What the exercise asks. Copy exactly. Begin at the line containing "This screenshot has width=476, height=454." and stop at the last line of the entries, omitting any pictures.
Entries provided section start
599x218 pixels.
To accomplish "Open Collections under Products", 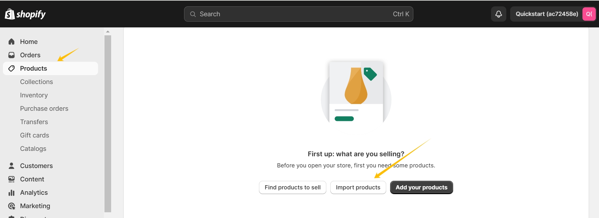I will click(x=36, y=82).
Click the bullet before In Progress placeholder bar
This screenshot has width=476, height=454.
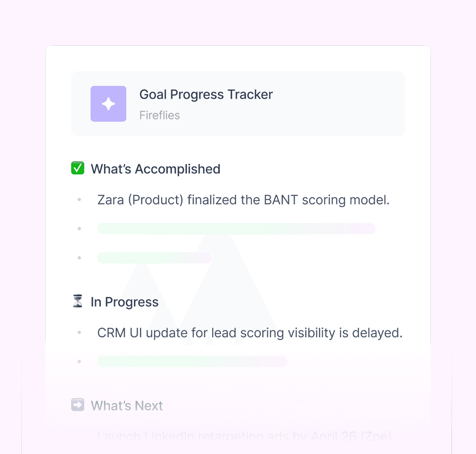pyautogui.click(x=79, y=362)
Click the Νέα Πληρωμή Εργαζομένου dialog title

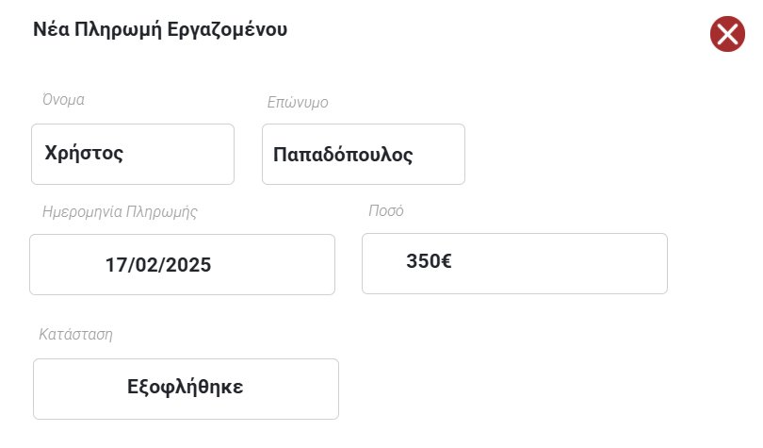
Entries provided section end
Task response.
This screenshot has width=476, height=454.
pyautogui.click(x=79, y=362)
Click the Νέα Πληρωμή Εργαζομένου dialog title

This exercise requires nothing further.